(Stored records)
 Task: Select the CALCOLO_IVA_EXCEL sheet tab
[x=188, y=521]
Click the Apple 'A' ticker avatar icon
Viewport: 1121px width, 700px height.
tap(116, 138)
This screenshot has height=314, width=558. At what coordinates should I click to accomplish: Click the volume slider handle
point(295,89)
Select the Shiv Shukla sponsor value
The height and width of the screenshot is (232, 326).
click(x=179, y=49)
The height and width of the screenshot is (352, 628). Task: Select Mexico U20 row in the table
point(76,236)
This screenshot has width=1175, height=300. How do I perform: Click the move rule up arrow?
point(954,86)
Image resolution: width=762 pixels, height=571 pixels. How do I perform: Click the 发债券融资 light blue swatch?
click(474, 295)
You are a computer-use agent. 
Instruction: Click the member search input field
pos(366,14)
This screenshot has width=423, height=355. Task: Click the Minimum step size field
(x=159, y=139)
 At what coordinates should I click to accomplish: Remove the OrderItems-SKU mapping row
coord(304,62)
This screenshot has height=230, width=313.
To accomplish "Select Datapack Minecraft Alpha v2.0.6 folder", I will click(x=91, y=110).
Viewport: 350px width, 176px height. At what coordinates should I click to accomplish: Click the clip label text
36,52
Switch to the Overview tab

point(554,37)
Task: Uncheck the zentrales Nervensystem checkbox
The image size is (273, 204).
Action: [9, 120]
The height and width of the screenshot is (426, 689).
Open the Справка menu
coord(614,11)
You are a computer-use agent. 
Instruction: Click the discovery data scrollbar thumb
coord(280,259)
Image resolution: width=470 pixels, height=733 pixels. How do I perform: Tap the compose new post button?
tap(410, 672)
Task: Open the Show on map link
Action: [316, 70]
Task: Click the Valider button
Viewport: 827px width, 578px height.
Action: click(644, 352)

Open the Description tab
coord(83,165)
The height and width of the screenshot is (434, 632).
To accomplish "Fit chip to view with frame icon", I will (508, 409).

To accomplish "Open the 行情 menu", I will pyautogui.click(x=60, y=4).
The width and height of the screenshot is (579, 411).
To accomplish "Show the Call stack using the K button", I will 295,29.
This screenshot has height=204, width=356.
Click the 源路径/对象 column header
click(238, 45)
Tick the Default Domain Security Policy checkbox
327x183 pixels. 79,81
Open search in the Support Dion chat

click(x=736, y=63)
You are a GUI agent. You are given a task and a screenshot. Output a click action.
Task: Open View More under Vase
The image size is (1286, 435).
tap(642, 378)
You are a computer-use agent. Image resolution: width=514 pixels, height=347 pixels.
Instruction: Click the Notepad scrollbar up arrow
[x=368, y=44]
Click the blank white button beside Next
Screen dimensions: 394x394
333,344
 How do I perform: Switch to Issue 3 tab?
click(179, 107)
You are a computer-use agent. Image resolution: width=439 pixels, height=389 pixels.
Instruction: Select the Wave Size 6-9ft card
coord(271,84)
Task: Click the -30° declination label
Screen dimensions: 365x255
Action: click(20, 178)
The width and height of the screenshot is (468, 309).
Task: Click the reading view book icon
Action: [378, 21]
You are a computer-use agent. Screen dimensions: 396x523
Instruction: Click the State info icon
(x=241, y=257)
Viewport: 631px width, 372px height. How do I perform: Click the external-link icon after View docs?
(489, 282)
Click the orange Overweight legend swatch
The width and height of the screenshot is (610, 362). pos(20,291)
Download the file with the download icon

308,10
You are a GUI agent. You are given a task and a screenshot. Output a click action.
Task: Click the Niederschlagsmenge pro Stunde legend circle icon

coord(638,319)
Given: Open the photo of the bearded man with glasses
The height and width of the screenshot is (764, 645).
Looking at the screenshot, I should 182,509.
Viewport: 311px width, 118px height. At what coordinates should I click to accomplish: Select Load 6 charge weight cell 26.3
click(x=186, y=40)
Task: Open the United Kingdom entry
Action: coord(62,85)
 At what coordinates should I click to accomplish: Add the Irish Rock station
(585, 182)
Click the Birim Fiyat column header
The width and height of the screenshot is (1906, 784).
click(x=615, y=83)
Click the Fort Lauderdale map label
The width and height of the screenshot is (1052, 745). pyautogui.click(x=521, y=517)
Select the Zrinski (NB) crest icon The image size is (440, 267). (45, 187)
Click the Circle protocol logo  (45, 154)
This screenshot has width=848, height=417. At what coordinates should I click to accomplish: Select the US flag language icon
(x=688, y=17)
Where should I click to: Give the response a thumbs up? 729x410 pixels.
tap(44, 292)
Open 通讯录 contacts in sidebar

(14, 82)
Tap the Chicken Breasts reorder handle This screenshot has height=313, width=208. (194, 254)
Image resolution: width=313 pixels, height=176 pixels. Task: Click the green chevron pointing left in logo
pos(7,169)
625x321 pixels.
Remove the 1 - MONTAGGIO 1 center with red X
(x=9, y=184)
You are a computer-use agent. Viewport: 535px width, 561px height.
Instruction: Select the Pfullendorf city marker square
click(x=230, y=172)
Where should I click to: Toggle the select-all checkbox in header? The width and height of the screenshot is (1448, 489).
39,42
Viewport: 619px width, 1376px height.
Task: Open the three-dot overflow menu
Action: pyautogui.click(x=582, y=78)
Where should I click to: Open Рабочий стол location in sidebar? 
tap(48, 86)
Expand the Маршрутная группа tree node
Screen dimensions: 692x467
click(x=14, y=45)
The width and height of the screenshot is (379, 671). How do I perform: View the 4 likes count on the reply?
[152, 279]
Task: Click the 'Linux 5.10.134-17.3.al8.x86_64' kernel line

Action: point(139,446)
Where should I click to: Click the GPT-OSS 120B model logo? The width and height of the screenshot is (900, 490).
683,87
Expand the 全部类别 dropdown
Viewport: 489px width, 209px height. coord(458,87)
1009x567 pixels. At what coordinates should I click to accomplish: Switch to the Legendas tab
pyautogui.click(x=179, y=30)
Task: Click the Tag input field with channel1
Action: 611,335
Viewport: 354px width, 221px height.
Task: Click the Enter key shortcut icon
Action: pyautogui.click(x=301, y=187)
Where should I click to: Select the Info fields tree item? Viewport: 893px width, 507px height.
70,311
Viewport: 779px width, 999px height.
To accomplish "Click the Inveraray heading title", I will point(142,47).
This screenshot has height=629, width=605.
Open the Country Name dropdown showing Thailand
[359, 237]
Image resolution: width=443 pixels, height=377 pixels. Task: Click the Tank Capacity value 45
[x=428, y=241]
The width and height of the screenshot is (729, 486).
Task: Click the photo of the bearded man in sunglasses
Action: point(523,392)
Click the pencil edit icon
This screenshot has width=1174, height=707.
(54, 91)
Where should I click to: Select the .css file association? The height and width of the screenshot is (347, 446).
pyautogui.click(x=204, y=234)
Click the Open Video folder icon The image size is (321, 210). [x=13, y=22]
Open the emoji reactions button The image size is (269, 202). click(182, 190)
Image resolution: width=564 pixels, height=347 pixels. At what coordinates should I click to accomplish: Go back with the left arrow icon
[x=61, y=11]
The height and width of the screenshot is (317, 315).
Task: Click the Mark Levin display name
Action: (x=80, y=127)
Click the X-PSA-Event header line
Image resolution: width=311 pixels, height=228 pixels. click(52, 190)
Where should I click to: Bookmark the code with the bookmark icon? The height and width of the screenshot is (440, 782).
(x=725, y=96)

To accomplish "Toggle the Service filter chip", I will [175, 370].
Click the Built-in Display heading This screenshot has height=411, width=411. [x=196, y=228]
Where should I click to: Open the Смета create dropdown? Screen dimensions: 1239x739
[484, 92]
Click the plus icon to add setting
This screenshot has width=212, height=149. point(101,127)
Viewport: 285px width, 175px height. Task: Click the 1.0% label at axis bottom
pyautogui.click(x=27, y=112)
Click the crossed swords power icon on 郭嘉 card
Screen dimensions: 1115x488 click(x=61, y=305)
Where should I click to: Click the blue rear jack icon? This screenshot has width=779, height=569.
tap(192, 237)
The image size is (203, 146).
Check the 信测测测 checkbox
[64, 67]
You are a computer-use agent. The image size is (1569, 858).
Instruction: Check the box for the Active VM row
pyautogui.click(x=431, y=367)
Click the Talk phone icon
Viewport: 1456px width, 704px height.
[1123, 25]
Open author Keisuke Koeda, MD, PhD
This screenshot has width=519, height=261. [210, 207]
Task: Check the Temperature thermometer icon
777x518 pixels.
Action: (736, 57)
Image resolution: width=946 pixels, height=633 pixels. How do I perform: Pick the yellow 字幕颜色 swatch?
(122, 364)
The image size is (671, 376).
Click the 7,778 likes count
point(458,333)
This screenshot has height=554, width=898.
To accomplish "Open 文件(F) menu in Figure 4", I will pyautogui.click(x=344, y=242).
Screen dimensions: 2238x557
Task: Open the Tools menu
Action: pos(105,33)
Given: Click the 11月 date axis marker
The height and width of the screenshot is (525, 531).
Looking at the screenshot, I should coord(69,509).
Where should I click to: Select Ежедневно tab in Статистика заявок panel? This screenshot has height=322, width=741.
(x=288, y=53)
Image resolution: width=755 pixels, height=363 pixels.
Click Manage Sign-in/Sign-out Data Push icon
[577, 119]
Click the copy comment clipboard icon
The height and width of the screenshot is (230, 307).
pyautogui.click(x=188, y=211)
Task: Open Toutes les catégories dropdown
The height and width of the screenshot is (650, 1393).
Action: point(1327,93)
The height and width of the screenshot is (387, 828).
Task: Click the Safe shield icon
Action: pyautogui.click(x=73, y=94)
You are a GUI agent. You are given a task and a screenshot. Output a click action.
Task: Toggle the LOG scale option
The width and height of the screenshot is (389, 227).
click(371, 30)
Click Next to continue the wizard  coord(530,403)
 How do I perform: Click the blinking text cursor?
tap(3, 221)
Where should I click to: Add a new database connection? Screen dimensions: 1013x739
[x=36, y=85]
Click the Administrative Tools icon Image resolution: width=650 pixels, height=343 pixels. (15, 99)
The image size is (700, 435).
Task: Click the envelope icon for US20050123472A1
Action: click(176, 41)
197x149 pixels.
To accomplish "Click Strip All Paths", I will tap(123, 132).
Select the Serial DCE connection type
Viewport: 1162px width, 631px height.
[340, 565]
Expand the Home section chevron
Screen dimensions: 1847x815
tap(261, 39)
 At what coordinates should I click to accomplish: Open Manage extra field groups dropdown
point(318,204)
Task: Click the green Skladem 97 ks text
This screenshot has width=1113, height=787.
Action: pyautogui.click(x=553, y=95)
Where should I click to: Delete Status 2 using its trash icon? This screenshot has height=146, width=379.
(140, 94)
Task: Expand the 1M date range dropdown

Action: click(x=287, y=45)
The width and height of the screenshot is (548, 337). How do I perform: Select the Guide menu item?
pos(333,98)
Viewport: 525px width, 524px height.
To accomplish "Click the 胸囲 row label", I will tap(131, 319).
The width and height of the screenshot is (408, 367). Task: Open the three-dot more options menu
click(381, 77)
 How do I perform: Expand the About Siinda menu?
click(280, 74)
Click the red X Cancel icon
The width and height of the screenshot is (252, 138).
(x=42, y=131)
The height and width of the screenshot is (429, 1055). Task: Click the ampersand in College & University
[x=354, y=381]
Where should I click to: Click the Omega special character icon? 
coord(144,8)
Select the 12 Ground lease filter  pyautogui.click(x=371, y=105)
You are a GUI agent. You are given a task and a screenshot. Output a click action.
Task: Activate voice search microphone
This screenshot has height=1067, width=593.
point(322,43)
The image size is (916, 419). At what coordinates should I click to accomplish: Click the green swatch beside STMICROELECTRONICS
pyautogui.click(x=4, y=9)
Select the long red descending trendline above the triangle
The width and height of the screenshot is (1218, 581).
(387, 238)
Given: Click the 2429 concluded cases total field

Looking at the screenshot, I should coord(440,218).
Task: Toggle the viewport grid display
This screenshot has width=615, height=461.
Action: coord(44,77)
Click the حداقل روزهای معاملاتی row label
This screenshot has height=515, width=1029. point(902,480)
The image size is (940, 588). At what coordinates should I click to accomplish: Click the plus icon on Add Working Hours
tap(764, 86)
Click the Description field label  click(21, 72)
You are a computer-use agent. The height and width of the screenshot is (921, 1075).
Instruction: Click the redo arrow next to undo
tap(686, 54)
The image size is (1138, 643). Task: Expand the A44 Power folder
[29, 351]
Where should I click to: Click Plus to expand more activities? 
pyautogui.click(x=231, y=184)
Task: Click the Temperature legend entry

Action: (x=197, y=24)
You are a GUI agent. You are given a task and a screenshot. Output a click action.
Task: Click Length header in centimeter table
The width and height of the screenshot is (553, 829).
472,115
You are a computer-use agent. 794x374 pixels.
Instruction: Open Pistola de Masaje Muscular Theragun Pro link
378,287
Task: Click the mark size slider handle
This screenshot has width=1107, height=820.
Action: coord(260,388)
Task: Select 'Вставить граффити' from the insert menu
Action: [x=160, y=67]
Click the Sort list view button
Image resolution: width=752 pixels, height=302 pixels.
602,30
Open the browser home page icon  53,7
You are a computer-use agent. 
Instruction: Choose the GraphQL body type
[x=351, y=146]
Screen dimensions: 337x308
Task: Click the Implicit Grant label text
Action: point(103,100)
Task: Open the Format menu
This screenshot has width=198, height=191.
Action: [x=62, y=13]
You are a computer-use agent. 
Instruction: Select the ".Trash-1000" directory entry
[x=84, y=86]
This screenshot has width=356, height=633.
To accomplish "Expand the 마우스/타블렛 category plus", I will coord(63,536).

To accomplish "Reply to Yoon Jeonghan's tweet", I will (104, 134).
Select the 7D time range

REQUIRED WORK: Search the entries for "heading" and copy each matching line.

EXERCISE RESPONSE:
To accomplish "Click the Inveraray heading title", I will point(142,47).
Click the Built-in Display heading This screenshot has height=411, width=411. [x=196, y=228]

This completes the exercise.